• [WHAT YOU SHOULD DO] Convert each line of the listing below into a row of a Markdown table with the columns "No." and "Line". Number the rows in order, skip blank lines, and leave the pictures out.

(Element and text location data)
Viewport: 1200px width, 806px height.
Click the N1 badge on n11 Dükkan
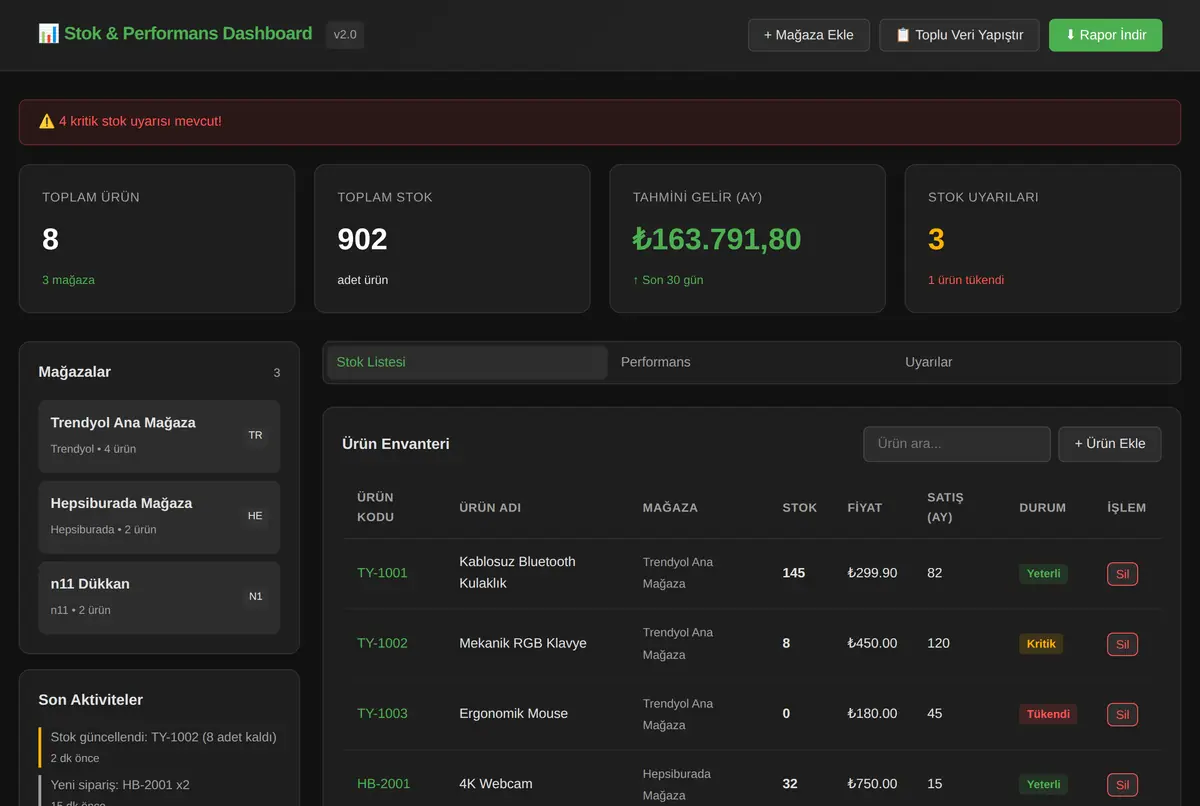[x=255, y=596]
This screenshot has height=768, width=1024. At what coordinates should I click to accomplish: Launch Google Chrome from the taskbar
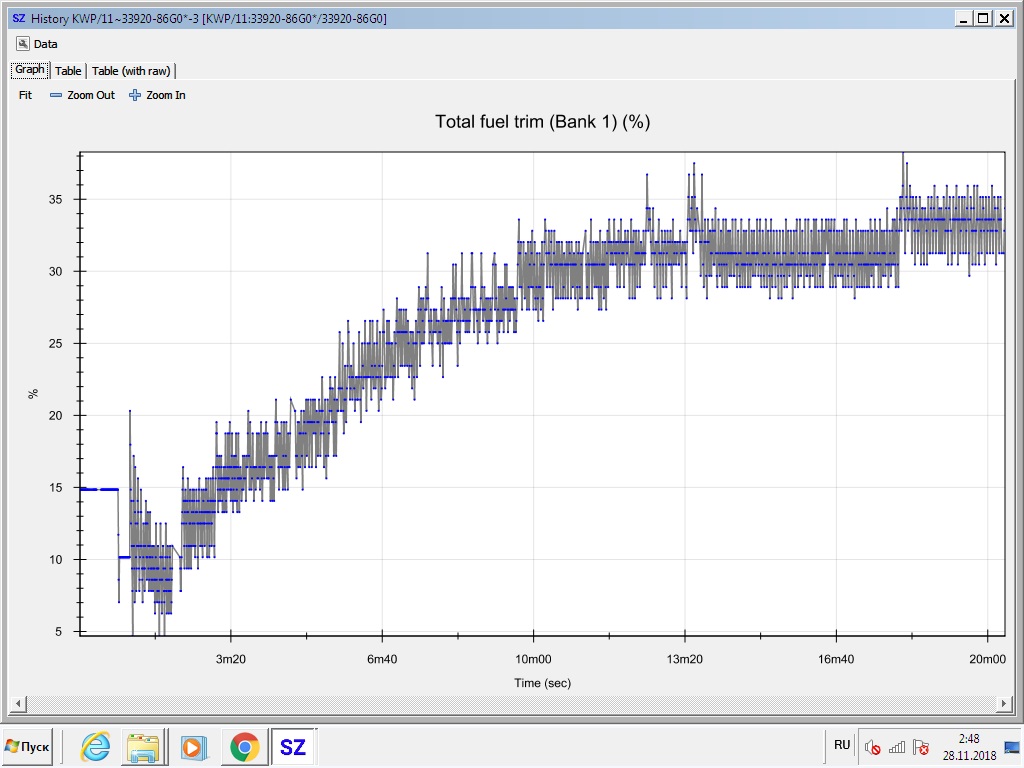[243, 747]
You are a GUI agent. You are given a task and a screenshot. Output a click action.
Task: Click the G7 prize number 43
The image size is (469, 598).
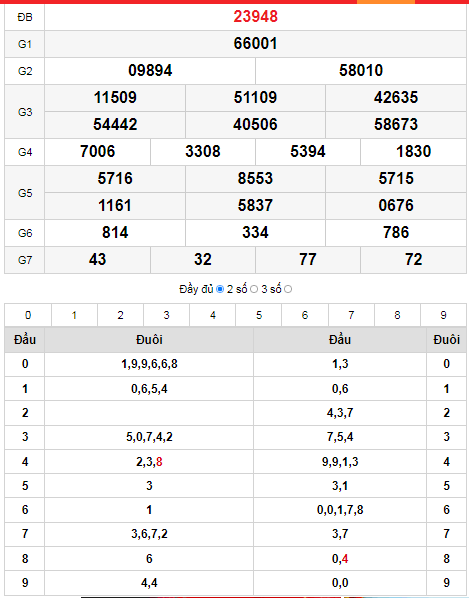[98, 260]
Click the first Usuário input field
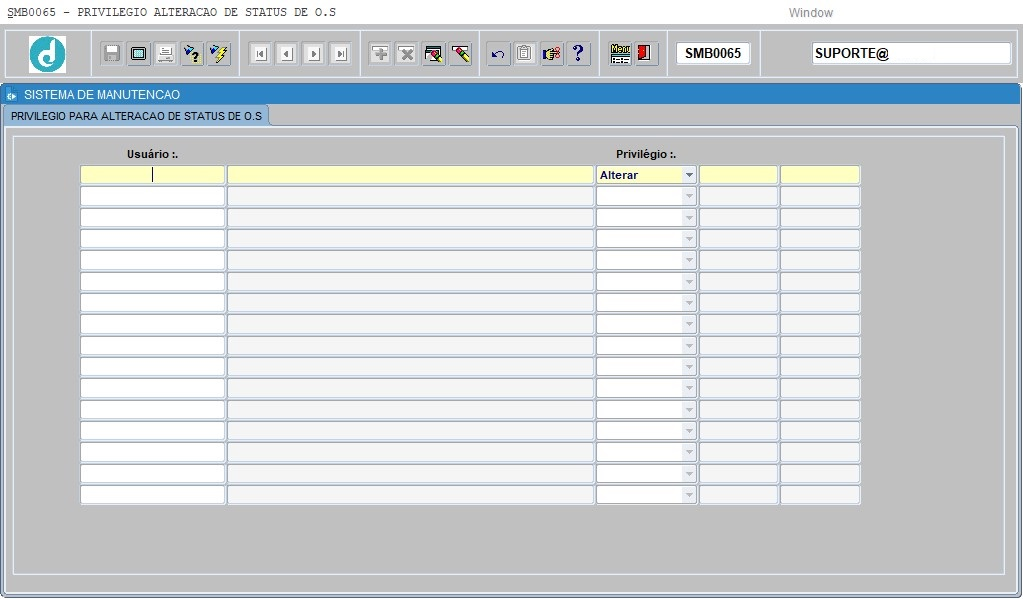This screenshot has height=599, width=1023. tap(152, 175)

• [RESPONSE TO THIS EXERCISE]
| No. | Line |
|---|---|
| 1 | Viewport: 1200px width, 806px height. |
| 2 | Click the N1 badge on n11 Dükkan |
| 3 | [x=255, y=596] |
| 4 | This screenshot has height=768, width=1024. At what coordinates should I click to accomplish: Launch Google Chrome from the taskbar |
| 5 | [243, 747] |
| 6 | You are a GUI agent. You are given a task and a screenshot. Output a click action. |
| 7 | Task: Click the G7 prize number 43 |
| 8 | The image size is (469, 598). |
| 9 | [98, 260] |
| 10 | Click the first Usuário input field |
| 11 | This screenshot has height=599, width=1023. tap(152, 175) |